**EXERCISE MATERIAL:**
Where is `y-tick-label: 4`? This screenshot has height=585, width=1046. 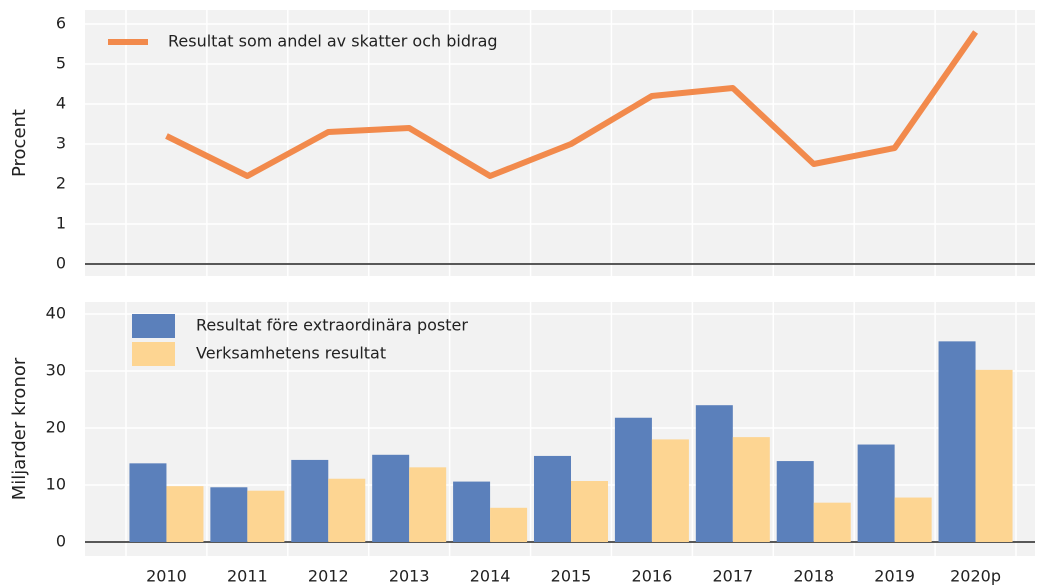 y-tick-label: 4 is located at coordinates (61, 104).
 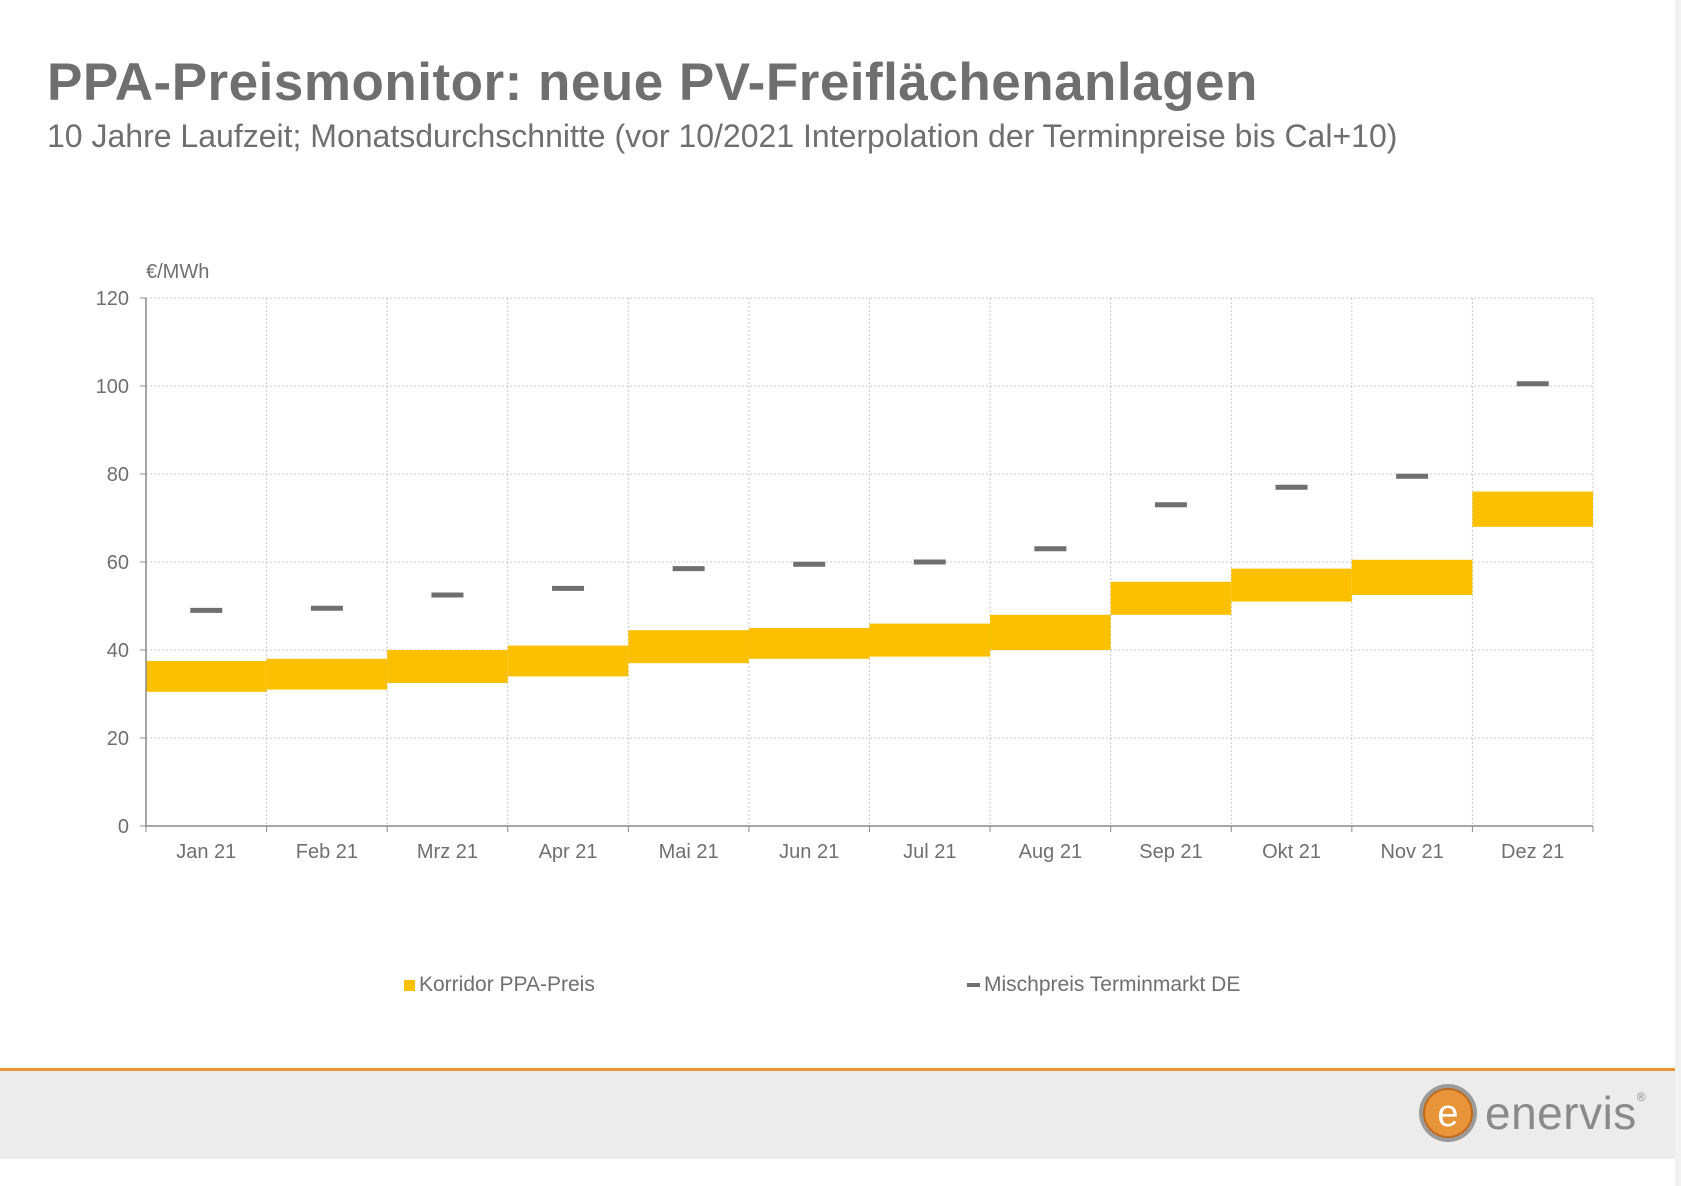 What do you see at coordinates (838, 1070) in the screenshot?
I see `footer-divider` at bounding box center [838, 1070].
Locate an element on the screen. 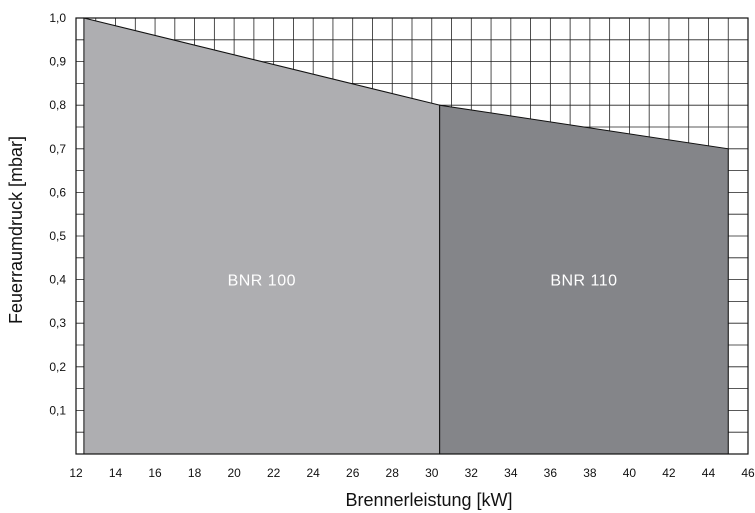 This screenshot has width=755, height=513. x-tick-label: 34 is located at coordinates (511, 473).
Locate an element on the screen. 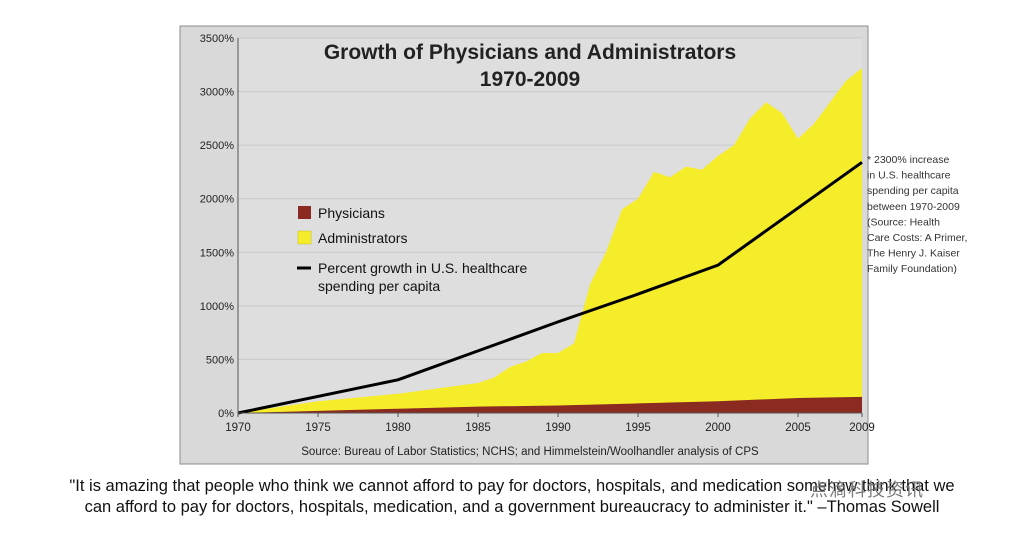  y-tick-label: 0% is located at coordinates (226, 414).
==
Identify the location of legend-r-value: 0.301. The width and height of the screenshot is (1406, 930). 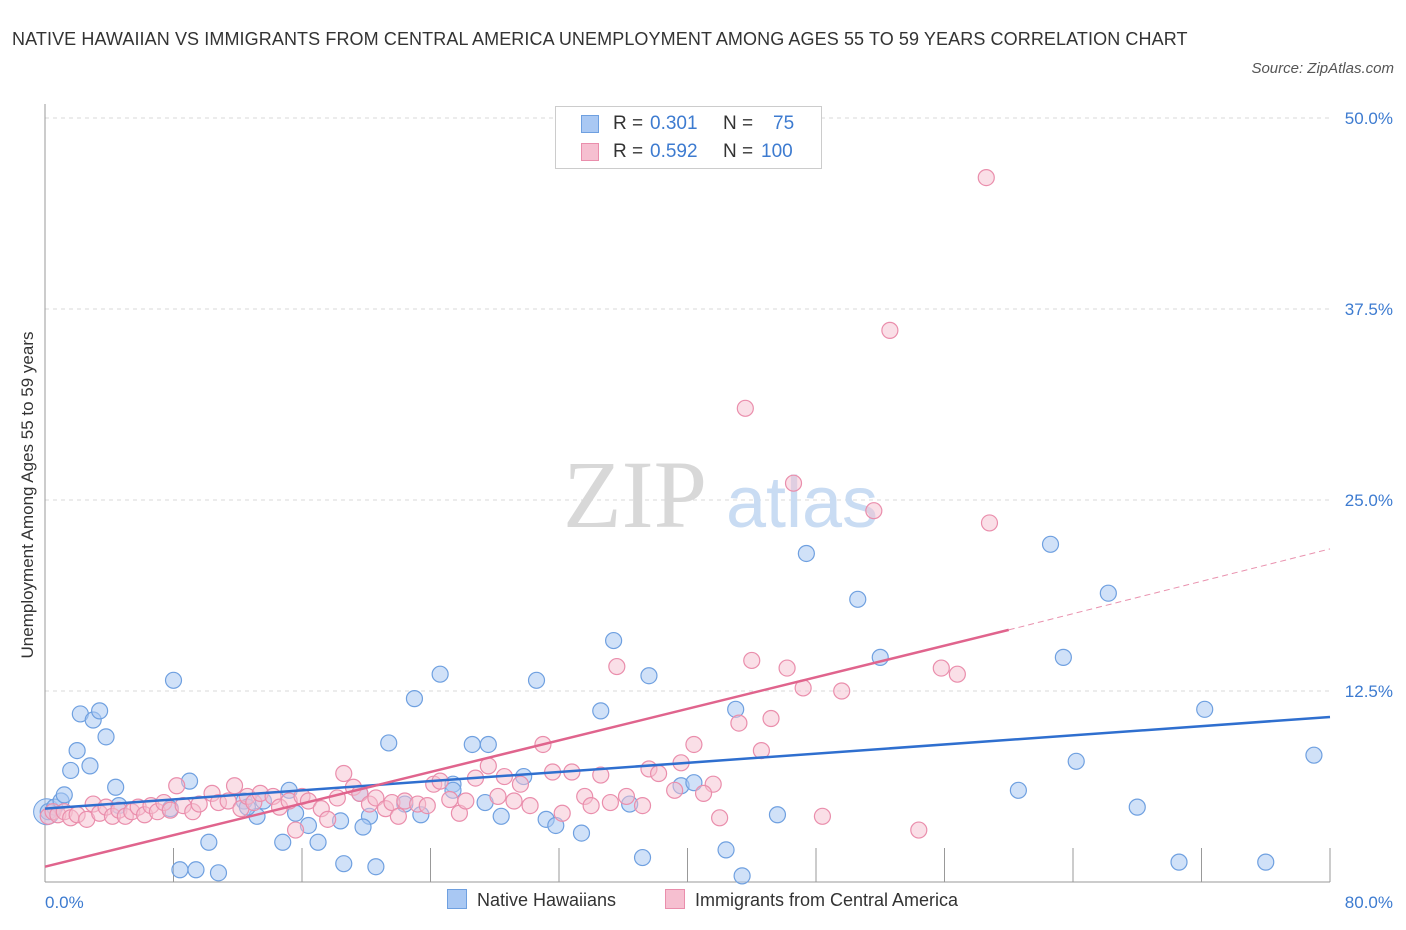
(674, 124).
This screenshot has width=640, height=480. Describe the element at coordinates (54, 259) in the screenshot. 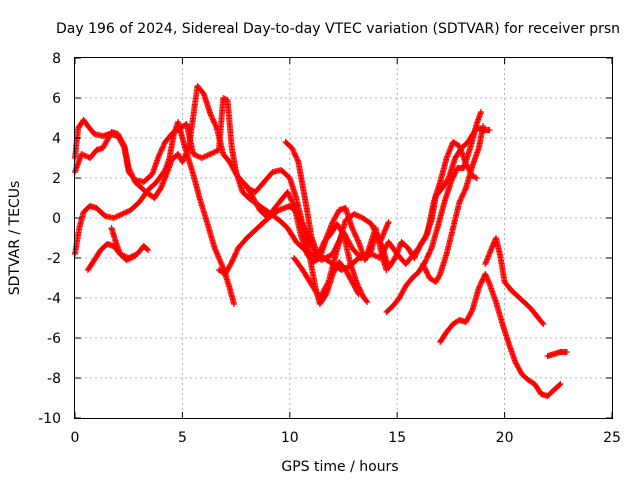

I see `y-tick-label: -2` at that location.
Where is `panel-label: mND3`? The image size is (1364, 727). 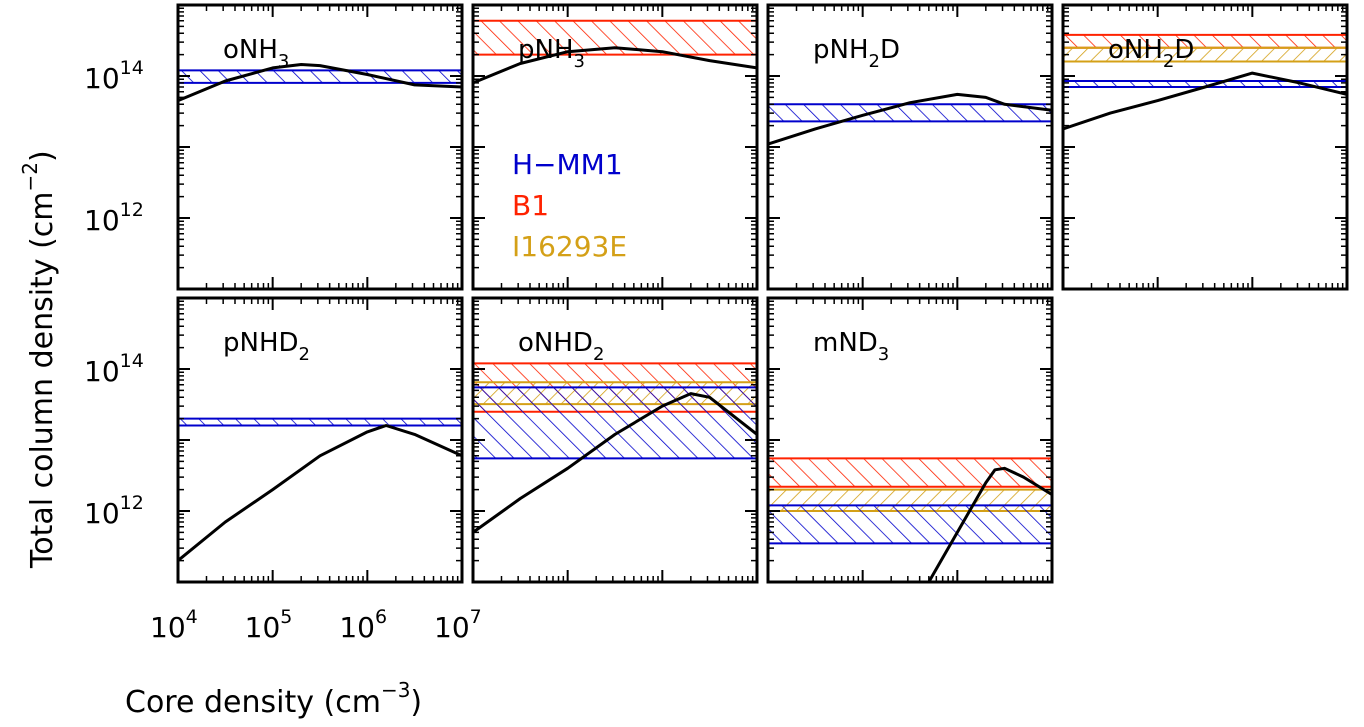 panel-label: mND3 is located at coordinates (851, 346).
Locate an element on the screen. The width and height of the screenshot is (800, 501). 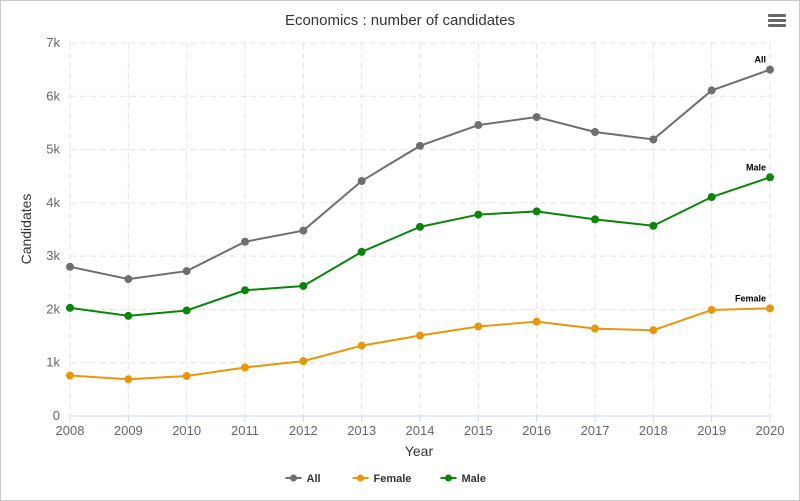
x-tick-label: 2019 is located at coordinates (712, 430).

**PROBLEM DESCRIPTION:**
Replace "Describe" with "Name" in everything from the line containing "This screenshot has width=640, height=480." down to the line containing "at that location.", and give back only those lines with nothing else changed. Leave the pictures out.

**COMPLETED TASK:**
This screenshot has width=640, height=480. Name the element at coordinates (54, 259) in the screenshot. 

I see `y-tick-label: -2` at that location.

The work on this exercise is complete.